→ **PROBLEM TO WORK ON**:
Here the requirement is to repeat every record exactly, in full.

[Pixel coordinate grounding data]
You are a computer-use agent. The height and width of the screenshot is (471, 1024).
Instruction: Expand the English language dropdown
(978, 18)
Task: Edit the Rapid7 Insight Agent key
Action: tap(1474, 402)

→ **RESPONSE TO THIS EXERCISE**:
You are a computer-use agent. The height and width of the screenshot is (471, 1024).
Instruction: Expand the English language dropdown
(978, 18)
Task: Edit the Rapid7 Insight Agent key
Action: tap(1474, 402)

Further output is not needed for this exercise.